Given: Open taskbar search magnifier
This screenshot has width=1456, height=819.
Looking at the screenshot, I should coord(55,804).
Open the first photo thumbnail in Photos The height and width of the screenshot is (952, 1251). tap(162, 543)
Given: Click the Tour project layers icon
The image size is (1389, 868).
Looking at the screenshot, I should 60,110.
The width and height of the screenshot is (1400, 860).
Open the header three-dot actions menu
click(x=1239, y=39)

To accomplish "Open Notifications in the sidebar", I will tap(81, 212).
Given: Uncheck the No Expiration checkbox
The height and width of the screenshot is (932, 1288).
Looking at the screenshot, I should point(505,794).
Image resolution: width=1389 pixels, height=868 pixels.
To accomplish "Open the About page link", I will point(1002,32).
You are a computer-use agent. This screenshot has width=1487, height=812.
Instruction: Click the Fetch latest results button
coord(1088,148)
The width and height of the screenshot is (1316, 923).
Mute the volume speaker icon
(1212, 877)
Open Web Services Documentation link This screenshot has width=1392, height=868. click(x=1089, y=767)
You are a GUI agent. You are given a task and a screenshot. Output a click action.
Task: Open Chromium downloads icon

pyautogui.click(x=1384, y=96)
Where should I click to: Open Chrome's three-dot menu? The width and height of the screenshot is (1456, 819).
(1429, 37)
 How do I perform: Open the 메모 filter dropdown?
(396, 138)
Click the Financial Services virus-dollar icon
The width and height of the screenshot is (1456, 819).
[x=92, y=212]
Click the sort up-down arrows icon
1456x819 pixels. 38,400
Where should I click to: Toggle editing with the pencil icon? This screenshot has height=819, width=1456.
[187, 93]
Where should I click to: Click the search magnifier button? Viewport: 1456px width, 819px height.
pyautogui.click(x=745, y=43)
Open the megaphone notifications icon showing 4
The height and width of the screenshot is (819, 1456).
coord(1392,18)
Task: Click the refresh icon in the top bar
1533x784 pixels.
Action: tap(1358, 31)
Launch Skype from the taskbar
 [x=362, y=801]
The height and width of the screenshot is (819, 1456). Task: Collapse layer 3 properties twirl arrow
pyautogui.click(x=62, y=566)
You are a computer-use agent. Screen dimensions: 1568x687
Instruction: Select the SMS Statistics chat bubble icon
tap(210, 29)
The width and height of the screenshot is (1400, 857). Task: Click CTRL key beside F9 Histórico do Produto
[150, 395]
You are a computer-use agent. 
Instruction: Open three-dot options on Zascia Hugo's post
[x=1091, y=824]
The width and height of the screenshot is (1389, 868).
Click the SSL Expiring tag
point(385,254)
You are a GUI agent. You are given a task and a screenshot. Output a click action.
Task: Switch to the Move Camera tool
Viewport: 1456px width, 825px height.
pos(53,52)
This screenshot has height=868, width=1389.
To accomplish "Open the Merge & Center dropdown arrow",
------------------------------------------------------------------------
» TASK REQUIREMENTS:
Reproduce the data in full, exactly.

» OUTPUT:
Given: Open taskbar search magnifier
This screenshot has width=1456, height=819.
Looking at the screenshot, I should coord(55,804).
Open the first photo thumbnail in Photos The height and width of the screenshot is (952, 1251). tap(162, 543)
Given: Click the Tour project layers icon
The image size is (1389, 868).
Looking at the screenshot, I should 60,110.
The width and height of the screenshot is (1400, 860).
Open the header three-dot actions menu
click(x=1239, y=39)

To accomplish "Open Notifications in the sidebar", I will tap(81, 212).
Given: Uncheck the No Expiration checkbox
The height and width of the screenshot is (932, 1288).
Looking at the screenshot, I should point(505,794).
Image resolution: width=1389 pixels, height=868 pixels.
To accomplish "Open the About page link", I will point(1002,32).
You are a computer-use agent. This screenshot has width=1487, height=812.
Instruction: Click the Fetch latest results button
coord(1088,148)
The width and height of the screenshot is (1316, 923).
Mute the volume speaker icon
(1212, 877)
Open Web Services Documentation link This screenshot has width=1392, height=868. click(x=1089, y=767)
You are a GUI agent. You are given a task and a screenshot. Output a click action.
Task: Open Chromium downloads icon

pyautogui.click(x=1384, y=96)
Where should I click to: Open Chrome's three-dot menu? The width and height of the screenshot is (1456, 819).
(1429, 37)
 How do I perform: Open the 메모 filter dropdown?
(396, 138)
Click the Financial Services virus-dollar icon
The width and height of the screenshot is (1456, 819).
[x=92, y=212]
Click the sort up-down arrows icon
1456x819 pixels. 38,400
Where should I click to: Toggle editing with the pencil icon? This screenshot has height=819, width=1456.
[187, 93]
Where should I click to: Click the search magnifier button? Viewport: 1456px width, 819px height.
pyautogui.click(x=745, y=43)
Open the megaphone notifications icon showing 4
The height and width of the screenshot is (819, 1456).
coord(1392,18)
Task: Click the refresh icon in the top bar
1533x784 pixels.
Action: tap(1358, 31)
Launch Skype from the taskbar
 [x=362, y=801]
The height and width of the screenshot is (819, 1456). Task: Collapse layer 3 properties twirl arrow
pyautogui.click(x=62, y=566)
You are a computer-use agent. Screen dimensions: 1568x687
Instruction: Select the SMS Statistics chat bubble icon
tap(210, 29)
The width and height of the screenshot is (1400, 857). Task: Click CTRL key beside F9 Histórico do Produto
[150, 395]
You are a computer-use agent. 
Instruction: Open three-dot options on Zascia Hugo's post
[x=1091, y=824]
The width and height of the screenshot is (1389, 868).
Click the SSL Expiring tag
point(385,254)
You are a GUI agent. You are given a task and a screenshot. Output a click action.
Task: Switch to the Move Camera tool
Viewport: 1456px width, 825px height.
pos(53,52)
This screenshot has height=868, width=1389.
To accomplish "Open the Merge & Center dropdown arrow",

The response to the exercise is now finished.